Put every line of the material below into a numbered list, skipping the blank lines and leaving out the pictures.

▶ _SOURCE RECORDS_
----------

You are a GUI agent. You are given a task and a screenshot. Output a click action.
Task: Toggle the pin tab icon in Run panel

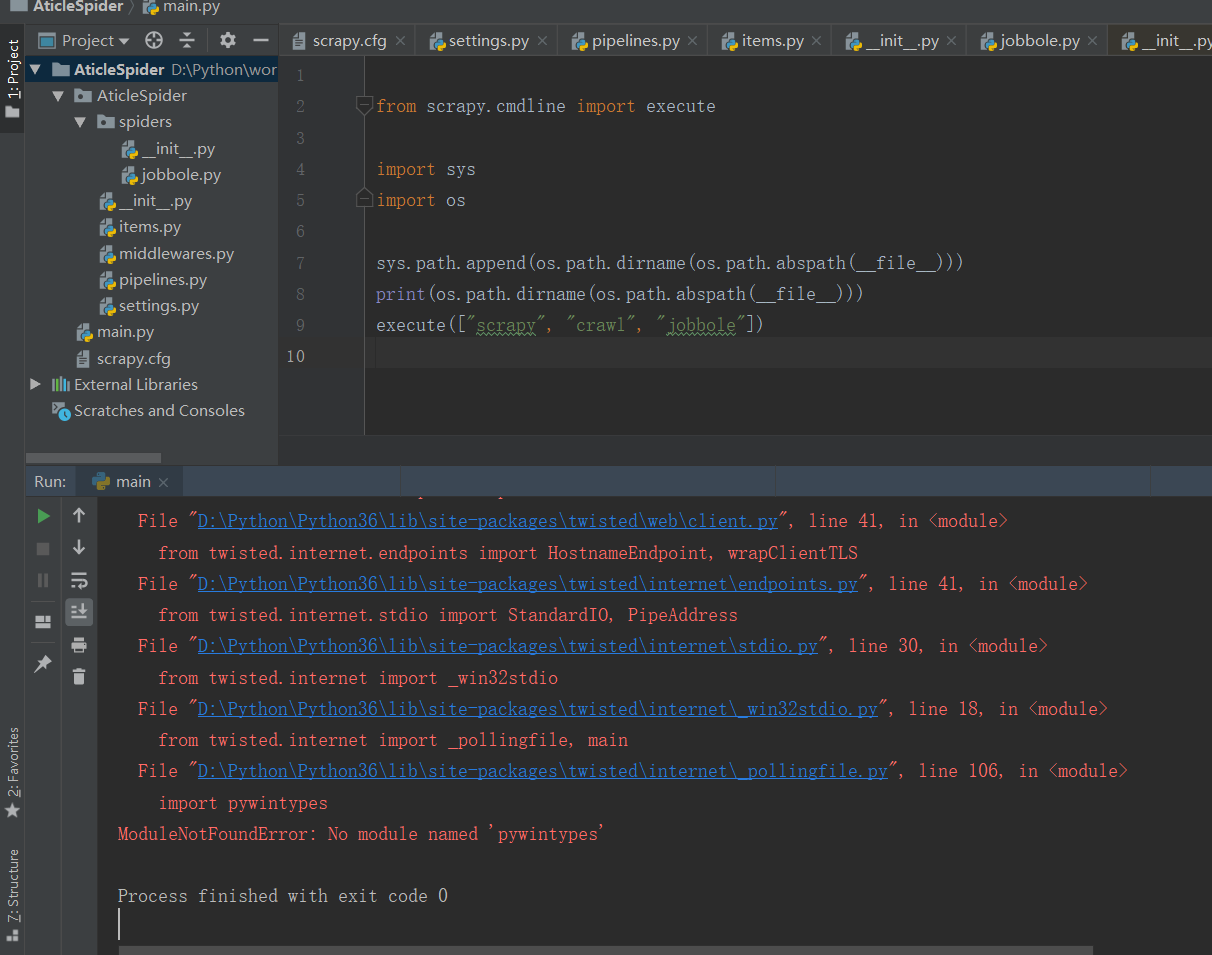click(43, 664)
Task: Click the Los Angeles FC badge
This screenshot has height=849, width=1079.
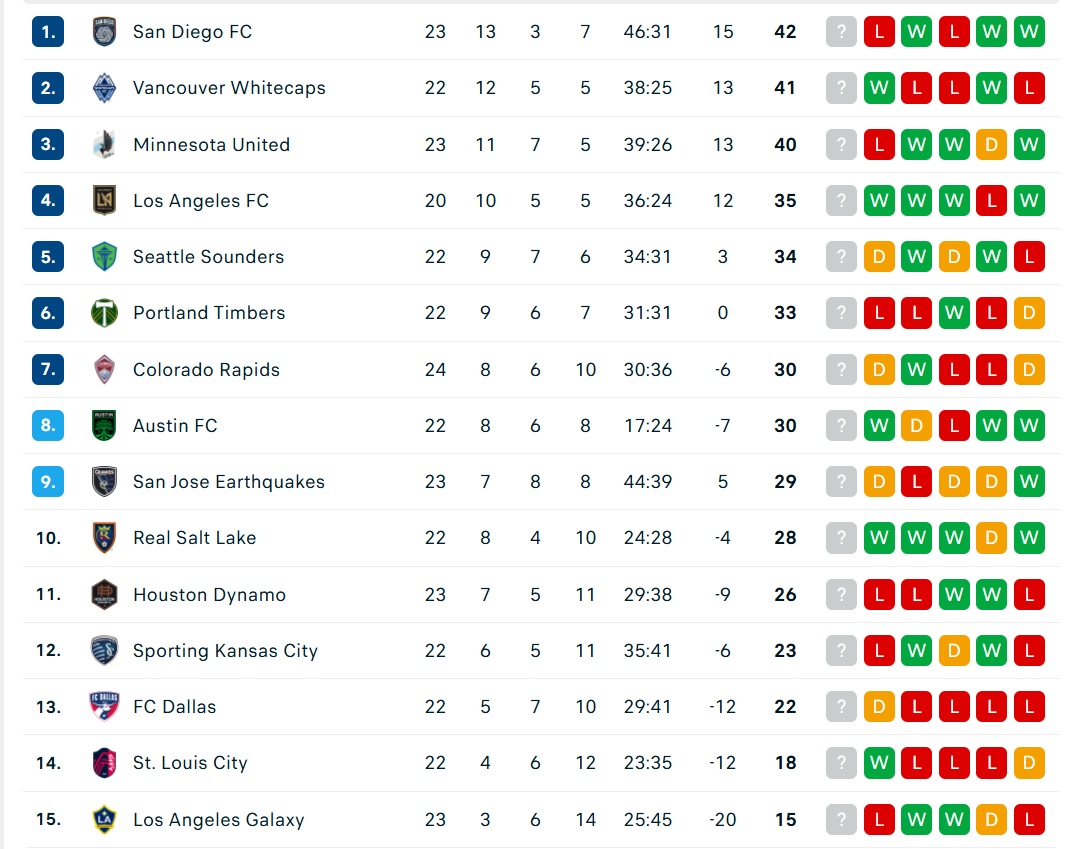Action: coord(105,200)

----------

▶ _REPLY_
1. You are a GUI agent. You are given a task and a screenshot. Output a click action.
2. Task: Toggle the pin tab icon in Run panel
3. click(43, 664)
4. Task: Click the Los Angeles FC badge
5. This screenshot has height=849, width=1079.
6. Action: coord(105,200)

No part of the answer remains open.